SFEBES2022 Poster Presentations Adrenal and Cardiovascular (66 abstracts)
Morriston Hospital, Swansea, United Kingdom
Introduction: Clinical practice guidelines advocate testing the aldosterone-renin ratio (ARR) in specific circumstances only. Tests should be taken following abstinence from drugs associated with false results. We aimed to determine the appropriateness of testing locally and any associated wasted healthcare costs.
Methods: We retrospectively evaluated ARR requests taken July-October 2019 and July-October 2021 in Swansea Bay University Health Board to determine the indication, review of interfering medication and test outcome. We used clinical letters and request forms to determine these data.

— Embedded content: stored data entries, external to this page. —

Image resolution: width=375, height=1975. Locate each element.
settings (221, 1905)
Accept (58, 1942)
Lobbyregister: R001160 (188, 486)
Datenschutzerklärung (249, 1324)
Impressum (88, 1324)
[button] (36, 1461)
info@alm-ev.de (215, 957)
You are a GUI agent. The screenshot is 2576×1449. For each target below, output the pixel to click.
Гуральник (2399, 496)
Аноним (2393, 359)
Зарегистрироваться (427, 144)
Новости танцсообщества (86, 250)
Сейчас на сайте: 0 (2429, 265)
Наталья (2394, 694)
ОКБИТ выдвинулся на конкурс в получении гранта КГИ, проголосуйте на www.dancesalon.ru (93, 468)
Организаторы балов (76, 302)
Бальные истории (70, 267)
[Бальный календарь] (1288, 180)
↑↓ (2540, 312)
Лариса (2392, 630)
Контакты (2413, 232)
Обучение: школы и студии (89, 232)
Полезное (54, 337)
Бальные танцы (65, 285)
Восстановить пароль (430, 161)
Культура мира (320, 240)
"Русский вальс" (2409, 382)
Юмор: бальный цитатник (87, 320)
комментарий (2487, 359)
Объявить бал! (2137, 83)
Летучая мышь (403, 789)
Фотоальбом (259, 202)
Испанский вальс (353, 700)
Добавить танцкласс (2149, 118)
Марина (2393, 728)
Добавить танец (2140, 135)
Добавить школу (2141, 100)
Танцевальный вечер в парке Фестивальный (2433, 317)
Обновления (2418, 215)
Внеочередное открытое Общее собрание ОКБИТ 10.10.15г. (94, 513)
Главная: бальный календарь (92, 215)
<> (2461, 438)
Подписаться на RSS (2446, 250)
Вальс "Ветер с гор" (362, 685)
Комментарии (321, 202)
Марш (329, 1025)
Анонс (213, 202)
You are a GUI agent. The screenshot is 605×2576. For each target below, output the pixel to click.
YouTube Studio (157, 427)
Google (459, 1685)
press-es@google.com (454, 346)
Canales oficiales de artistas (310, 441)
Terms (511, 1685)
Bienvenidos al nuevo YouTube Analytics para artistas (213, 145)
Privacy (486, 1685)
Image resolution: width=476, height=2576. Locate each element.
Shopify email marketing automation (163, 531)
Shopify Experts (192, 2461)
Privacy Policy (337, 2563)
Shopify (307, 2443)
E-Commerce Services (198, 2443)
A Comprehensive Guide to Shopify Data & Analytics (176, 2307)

Results: Sixty-three patients were included with a mean age 52.3 years and 34 (54.0%) were male. Endocrinology was the commonest requesting team (33.3%) followed by cardiology and general practice (15.9%). Indications for testing included adrenal adenoma plus hypertension (20.6%), hypertension with hypokalaemia (14.3%), hypertension aged <40 years (25.4%), resistant hypertension (4.8%) and 34.9% of requests were inappropriate. Table 1 summarises inappropriate testing by specialty. Twelve patients required medication to be held, evidenced in 3 (25.0%) patients. Three (4.8%) patients had a significantly high ARR, with 1 patient undergoing adrenalectomy and two patients managed medically for adrenal hyperplasia. In total 50.8% tests were either not indicated or taken without holding interfering medications, resulting in an estimated excess cost of £3,040 over 8-months (estimated annual cost £4,560).
Specialty | Total tests | Inappropriate |
Cardiology | 10 | 3 (30%) |
Elderly care | 7 | 3 (42.9%) |
Endocrinology | 21 | 7 (33.3%) |
Gastroenterology | 2 | 0 (0%) |
GP | 10 | 1 (10%) |
Nephrology | 7 | 3 (42.9%) |
Psychiatry | 1 | 1 (100%) |
Respiratory | 1 | 1 (100%) |
Stroke | 4 | 3 (75%) |
Conclusions: Most ARR tests taken locally were for either an inappropriate indication or incorrectly carried out, resulting in significant excess laboratory costs. A third of endocrinology ARR testing was inappropriate, typically in those with adrenal adenoma without hypertension. Proposed changes to local requesting methods should improve ARR test requesting in future.